А его собственный взор был устремлен на меня. Я обязан был понять, что являюсь тем самым посланцем Провидения, от которого все ожидают чудес.

Иногда они с Нубаром принимались за меня на пару. Двое наивных стариков — неизлечимо наивных. Ты будешь великим революционером, сынок! Ты изменишь лик мира, сынок! Под их давящим взглядом я испытывал лишь одно желание — бежать. Сменить имя, сменить воздух. Как объяснить им, что эта любовь ко мне, эта чрезмерная вера, это полученное авансом обожание пугают меня и парализуют мою волю? Как объяснить, что у меня могут быть совсем другие планы на будущее? Которые были не менее великодушными и благородными, поверьте. Я тоже хотел изменить мир, но только на свой манер. Хотя отец упорно заставлял меня читать биографии завоевателей и великих революционеров — от Александра и Цезаря до Наполеона, Сунь Ятсена и Ленина, не забывая и нашего предка Баязида Молниеносного, — мои собственные герои носили другие имена: Пастер, Фрейд, Павлов и, прежде всего, Шарко…

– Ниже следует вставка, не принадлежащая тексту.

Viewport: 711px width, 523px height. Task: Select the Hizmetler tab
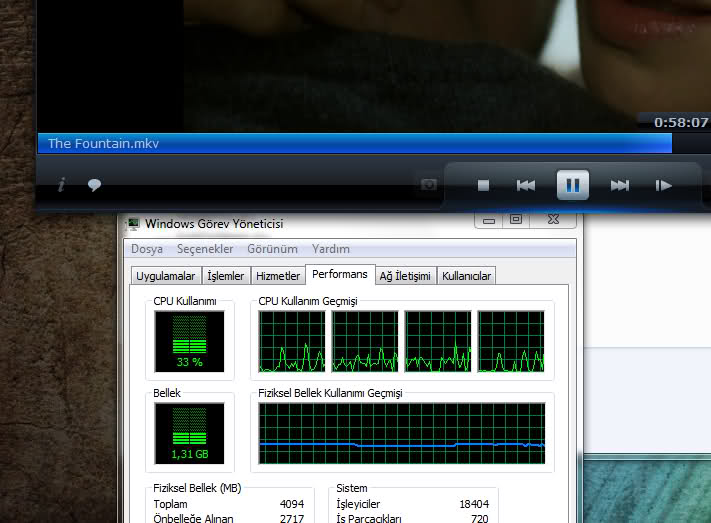(278, 276)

Впрочем, я всего лишь возвращался к занятиям моего деда с отцовской стороны, ведь он был врач, не так ли, да к тому же и невропатолог, как Шарко, с которым, как мне рассказывали, однажды встретился во время путешествия в Швейцарию. В детстве мне приходилось постоянно сталкиваться с безумной бабушкой, что, несомненно, обострило мой интерес к психиатрии и неврологии.

Я бы сказал, что сделал свой выбор примерно в возрасте двенадцати лет. Это было нечто вроде договора с самим собой, который я заново скреплял печатью каждую ночь, в темноте спальни: я стану врачом! И каждый раз, когда отец заговаривал со мной о своих честолюбивых планах, я хранил молчание, ничем не выдавая своих истинных чувств, но про себя яростно повторял: я стану врачом! Не буду я ни завоевателем, ни революционным вождем — я стану врачом! Колебания вызывала у меня только конечная цель: какое поприще выбрать, завершив изучение вожделенной науки. Порой я видел себя практикующим врачом или даже бескорыстным филантропом в африканской глубинке, подобно доктору Швейцеру; порой, напротив, лабораторным исследователем, экспериментатором, склонившимся над микроскопом.